Sunday, January 29, 2006

Daylight Venus Two Days in a Row

Venus_20060126_h195p.jpg Date: 26-Jan-2006 @ 12:30p EST
Magnitude/Size: —4.4 / 57.5"
Alt./Az. (Venus): 28.6° / 209.6°
Elongation: 20.7° West
Illumination/Phase: 6.2% / 151.1°
Alt./Az. (Sun): 30.4° / 185.9°

Conditions for viewing Venus in daylight today were exceptional. It was cold again and the skies were blue and cloudless. Needless to say no one was there in Bryant Park viewing Venus post inferior conjunction while the Sun was up!

Click image for U.S. Naval Observatory's ‘Apparent Disk of Solar System Object’. The image was created for the time of the sighting.

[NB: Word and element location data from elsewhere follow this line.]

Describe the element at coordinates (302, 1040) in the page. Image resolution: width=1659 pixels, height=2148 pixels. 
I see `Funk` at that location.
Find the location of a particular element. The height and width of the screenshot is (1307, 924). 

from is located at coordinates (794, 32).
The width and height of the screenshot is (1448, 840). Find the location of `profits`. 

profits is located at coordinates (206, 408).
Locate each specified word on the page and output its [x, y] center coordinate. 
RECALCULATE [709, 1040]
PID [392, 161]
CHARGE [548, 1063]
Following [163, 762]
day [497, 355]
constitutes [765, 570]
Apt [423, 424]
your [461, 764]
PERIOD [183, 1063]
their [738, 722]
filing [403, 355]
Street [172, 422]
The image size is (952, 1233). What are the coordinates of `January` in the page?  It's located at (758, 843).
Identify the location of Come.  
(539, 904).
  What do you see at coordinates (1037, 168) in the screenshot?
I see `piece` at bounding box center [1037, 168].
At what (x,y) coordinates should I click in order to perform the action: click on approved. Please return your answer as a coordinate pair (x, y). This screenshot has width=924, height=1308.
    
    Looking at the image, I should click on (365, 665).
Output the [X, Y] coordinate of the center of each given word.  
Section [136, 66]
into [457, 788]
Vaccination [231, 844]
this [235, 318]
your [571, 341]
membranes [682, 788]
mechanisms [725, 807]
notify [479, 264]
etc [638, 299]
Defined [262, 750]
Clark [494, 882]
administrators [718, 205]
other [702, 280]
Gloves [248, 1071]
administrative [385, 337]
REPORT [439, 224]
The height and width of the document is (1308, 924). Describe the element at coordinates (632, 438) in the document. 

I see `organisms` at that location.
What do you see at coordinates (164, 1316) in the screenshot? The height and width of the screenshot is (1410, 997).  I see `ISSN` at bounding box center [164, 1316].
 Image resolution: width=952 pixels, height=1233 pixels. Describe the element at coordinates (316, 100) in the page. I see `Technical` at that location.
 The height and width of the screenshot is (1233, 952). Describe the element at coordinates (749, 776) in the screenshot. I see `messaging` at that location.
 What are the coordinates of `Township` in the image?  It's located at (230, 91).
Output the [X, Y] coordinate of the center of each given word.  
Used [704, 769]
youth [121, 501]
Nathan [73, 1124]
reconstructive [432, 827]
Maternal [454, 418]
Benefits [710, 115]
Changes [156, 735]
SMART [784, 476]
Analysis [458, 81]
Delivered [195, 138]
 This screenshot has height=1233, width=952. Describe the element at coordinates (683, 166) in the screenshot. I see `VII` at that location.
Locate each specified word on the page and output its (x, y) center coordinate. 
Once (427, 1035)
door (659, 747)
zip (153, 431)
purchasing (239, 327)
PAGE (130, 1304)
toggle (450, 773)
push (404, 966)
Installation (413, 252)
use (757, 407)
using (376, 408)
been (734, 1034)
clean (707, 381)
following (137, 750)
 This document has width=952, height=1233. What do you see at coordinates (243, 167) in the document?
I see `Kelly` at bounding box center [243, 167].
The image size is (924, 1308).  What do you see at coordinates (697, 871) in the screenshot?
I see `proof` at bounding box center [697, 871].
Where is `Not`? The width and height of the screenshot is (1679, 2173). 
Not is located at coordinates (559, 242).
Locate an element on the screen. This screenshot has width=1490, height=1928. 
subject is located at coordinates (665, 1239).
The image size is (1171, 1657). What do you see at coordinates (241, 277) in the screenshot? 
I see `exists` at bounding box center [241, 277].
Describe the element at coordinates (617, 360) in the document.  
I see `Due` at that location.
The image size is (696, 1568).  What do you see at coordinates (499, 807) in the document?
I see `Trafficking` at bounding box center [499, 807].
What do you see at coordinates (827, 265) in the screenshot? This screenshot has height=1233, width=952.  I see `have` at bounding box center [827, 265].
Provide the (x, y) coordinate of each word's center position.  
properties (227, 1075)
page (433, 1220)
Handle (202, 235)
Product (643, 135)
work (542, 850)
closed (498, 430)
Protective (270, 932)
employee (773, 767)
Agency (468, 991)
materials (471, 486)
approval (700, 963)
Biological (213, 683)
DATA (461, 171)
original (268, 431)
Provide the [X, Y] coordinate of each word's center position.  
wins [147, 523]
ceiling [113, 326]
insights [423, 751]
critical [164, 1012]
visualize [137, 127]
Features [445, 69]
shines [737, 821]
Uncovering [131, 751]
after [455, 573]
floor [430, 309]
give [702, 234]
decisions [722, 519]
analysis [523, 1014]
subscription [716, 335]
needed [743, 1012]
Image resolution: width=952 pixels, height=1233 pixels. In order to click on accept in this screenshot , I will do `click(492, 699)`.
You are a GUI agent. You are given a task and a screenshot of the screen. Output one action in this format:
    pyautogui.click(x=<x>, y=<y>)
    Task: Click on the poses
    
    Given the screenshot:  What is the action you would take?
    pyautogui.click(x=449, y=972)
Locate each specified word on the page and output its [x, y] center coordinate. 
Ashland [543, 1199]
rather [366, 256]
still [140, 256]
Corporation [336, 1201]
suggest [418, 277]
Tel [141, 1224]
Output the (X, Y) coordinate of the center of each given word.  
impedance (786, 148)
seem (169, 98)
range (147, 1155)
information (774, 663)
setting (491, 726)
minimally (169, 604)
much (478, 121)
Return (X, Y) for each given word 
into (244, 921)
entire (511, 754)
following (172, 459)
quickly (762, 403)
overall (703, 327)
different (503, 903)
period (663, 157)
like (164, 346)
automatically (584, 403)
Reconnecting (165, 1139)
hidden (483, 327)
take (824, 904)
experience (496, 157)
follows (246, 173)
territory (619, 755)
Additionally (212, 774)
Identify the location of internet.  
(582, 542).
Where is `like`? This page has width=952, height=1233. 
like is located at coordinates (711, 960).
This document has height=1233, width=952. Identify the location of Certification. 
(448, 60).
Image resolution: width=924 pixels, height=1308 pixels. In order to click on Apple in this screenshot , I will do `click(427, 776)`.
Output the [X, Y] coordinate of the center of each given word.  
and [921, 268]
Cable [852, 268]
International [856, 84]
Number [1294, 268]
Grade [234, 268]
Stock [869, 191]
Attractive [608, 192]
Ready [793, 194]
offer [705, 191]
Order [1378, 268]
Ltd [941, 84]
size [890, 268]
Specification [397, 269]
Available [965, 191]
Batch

Click here for a full list of ‘Data Services’ from the USNO.

Venus is now west of the Sun. My last sighting of Venus was when it was 7° east of Sol — pre-inferior conjunction.

The recent sighting was made with 8.5x42 binoculars. After spotting it in the bins I found it naked eye. The optically unaided view was relatively easy. The planet was steadily seen without the difficulties I was having when Venus was only 0.7% illuminated.

My attempt to find it first, without binoculars, was frustrated by mentally swapping the elevation of Venus with the Sun's altitude.

Inferior conjunction (i.c.) occurred on the 13th of January 2006. Next i.c. happens on August 17th 2007. At the next i.c. Venus' elevation will be close to 55° as it crosses the meridian. This is approximately 25° higher than the recent pass.

Maybe attempts to see the crescent in August next year will be more fruitful.

Addendum: On the 27th of January the skies were clear again so I went out to get a quick glimpse of Venus. While walking along Madison Ave. I happened to look up to the place I thought Venus should be and there it was! This was around 12:10pm. Venus was 30° high. The altitude of the Sun was 31°.